09 – Prière de Moussaf – Vété’érav

Les trois prières que nous récitons chaque jour furent instituées en référence aux patriarches, et en référence aux sacrifices : l’office de Cha’harit correspond au sacrifice perpétuel du matin, Min’ha au sacrifice perpétuel de l’approche du soir (bein ha’arbaïm), et ‘Arvit à l’oblation des graisses et des parts consacrées sur l’autel (Berakhot 26b ; La Prière d’Israël 1, 7). Nos sages ont, de plus, institué l’office de Moussaf, le Chabbat, le Yom tov, à ‘Hol hamo’ed et les jours de Roch ‘hodech, en référence aux sacrifices additionnels qu’il nous a été prescrit d’offrir ces jours-là.
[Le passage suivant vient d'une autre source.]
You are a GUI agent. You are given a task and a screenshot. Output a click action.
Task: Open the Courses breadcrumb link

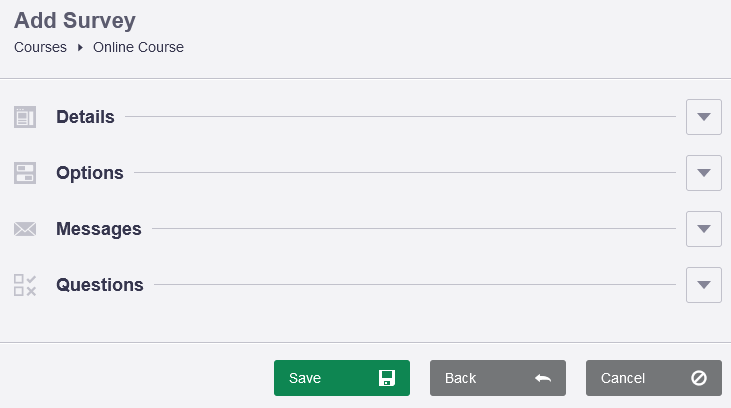[x=40, y=48]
La ‘Amida de Moussaf comprend sept bénédictions : les trois premières et les trois dernières sont semblables à celles des autres offices ; la bénédiction centrale traite des offrandes de la fête. Nous rappelons d’abord que, à cause de nos fautes, nous avons été exilés de notre terre, notre Temple a été détruit, et nous ne pouvons plus offrir de sacrifices comme jadis. De là, nous demandons : « Rapproche nos dispersés d’entre les peuples… Amène-nous à Sion, ta ville, dans l’allégresse, à Jérusalem, ton sanctuaire, dans une joie éternelle. Là, nous ferons devant Toi nos offrandes obligatoires, le sacrifice perpétuel suivant son rituel, les sacrifices additionnels conformément à leurs lois. » Alors, nous mentionnons le nom de la fête ; les Ashkénazes mentionnent également les versets relatifs aux sacrifices de Moussaf. Puis nous prions de nouveau pour que le Temple soit reconstruit, et pour que nous ayons le mérite d’accomplir la mitsva du pèlerinage au Temple, trois fois l’an. On conclut par la prière Vé-hassiénou, comme dans les autres ‘Amidot de la fête (cf. ci-dessus, § 3)[9].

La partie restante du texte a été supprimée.